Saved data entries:
++++++++++

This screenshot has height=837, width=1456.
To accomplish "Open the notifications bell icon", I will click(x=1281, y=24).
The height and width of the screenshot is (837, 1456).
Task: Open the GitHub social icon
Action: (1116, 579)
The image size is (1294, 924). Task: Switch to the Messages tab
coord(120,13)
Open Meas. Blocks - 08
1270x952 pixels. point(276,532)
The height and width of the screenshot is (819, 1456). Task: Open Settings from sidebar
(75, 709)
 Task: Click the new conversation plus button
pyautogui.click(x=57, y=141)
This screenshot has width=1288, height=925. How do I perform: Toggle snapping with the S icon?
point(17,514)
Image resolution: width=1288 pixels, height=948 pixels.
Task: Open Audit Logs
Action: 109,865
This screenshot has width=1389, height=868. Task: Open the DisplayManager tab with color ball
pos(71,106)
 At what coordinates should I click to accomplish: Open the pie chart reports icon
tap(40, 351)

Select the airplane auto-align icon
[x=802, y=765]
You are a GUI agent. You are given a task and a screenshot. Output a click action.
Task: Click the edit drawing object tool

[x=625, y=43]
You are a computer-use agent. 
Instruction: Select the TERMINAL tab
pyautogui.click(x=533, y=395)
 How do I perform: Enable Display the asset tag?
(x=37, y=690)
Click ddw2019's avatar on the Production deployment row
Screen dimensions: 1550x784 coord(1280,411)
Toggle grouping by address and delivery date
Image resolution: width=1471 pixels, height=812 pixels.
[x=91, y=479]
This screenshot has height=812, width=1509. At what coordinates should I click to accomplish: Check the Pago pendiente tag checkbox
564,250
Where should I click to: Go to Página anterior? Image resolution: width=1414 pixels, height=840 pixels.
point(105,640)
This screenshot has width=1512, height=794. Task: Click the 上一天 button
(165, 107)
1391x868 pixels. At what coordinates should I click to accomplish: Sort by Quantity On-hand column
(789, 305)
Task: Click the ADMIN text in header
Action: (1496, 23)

++++++++++

▶ Assignment
Nothing but a number should be given: the count of lines above in which the word "agent" occurs.

▶ Answer to the exercise
2